(Source data)
--- --- ---

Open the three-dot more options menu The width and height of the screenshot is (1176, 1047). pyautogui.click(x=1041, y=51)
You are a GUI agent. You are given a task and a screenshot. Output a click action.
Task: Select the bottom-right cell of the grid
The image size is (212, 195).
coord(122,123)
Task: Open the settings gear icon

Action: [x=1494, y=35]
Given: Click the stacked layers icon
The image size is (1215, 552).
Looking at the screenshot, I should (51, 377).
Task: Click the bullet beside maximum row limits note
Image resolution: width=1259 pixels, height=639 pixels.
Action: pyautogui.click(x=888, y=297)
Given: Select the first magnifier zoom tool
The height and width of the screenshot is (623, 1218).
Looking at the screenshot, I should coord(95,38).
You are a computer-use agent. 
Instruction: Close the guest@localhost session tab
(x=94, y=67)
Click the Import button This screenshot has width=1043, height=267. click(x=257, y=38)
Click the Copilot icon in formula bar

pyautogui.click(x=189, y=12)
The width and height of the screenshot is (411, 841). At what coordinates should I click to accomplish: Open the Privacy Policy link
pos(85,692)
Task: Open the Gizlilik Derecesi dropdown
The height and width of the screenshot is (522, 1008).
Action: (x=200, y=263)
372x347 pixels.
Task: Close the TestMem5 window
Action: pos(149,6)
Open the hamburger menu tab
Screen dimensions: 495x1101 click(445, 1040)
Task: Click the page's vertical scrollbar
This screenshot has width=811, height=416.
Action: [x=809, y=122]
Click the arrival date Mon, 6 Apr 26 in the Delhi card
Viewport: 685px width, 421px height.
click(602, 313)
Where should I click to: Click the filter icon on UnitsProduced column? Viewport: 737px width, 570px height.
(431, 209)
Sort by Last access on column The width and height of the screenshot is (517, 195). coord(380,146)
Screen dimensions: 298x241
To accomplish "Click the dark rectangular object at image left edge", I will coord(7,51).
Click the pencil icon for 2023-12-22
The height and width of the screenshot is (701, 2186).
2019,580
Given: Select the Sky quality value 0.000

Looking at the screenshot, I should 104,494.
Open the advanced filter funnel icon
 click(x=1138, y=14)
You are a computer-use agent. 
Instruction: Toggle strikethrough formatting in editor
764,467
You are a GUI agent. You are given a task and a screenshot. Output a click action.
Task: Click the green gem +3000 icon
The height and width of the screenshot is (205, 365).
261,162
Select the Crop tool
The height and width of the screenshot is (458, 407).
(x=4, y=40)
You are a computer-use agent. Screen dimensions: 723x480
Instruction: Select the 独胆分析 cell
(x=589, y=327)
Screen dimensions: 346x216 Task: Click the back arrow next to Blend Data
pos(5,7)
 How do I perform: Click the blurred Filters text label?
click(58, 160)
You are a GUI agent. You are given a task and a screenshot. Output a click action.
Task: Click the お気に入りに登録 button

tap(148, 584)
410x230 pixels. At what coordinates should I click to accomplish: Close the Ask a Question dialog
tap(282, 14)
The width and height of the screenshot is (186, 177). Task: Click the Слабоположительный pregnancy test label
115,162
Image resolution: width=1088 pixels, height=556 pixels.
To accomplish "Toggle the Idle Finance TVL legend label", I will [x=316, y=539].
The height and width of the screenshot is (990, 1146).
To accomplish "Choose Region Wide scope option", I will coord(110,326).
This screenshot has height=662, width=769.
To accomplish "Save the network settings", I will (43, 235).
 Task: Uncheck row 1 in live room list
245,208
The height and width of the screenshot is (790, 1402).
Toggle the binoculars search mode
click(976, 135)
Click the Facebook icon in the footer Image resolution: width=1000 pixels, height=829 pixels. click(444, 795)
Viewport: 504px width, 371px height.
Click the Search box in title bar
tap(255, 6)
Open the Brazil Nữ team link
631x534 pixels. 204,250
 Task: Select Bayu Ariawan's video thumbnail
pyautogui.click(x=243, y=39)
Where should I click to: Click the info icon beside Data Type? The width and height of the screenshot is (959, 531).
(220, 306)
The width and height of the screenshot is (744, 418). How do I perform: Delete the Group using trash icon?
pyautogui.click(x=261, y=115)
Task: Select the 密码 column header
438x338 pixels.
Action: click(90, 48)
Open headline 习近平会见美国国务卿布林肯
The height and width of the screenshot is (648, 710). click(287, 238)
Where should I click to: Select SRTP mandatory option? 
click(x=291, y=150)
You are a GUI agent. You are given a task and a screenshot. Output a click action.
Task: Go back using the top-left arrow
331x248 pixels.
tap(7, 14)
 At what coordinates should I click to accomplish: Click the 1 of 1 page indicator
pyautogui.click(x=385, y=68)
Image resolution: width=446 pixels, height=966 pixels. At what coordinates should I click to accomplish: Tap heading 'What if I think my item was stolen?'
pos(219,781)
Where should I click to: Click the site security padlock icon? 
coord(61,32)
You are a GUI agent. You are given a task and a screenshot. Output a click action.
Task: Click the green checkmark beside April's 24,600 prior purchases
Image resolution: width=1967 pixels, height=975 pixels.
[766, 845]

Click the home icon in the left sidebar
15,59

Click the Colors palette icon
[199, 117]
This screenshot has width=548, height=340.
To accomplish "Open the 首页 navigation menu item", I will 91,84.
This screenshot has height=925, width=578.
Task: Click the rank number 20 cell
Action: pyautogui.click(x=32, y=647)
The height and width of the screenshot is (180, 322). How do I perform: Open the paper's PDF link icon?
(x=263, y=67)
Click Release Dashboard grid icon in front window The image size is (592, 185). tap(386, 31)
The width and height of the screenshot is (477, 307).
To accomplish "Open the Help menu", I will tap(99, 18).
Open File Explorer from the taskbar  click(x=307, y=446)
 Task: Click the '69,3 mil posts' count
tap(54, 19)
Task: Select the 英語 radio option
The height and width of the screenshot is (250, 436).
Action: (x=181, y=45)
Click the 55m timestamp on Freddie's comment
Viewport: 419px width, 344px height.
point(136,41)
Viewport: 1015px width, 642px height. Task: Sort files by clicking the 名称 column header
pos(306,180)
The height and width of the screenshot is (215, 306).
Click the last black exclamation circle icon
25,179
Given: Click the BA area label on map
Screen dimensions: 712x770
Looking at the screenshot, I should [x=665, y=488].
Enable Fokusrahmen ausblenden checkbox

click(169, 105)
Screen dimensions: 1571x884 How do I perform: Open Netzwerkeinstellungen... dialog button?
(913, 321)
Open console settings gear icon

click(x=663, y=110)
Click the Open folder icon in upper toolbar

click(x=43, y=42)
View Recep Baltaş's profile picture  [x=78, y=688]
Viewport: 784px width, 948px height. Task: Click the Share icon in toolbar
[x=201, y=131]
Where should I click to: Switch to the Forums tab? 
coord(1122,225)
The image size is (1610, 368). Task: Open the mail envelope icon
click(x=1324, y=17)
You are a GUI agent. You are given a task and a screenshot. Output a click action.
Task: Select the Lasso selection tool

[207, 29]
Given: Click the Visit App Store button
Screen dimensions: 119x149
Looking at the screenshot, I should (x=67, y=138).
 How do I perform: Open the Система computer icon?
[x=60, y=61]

--- --- ---

## Task to carry out
Check each line above for the word "grid" and copy the ones that have it.

## Solution for this exercise
Task: Select the bottom-right cell of the grid
Click Release Dashboard grid icon in front window The image size is (592, 185). tap(386, 31)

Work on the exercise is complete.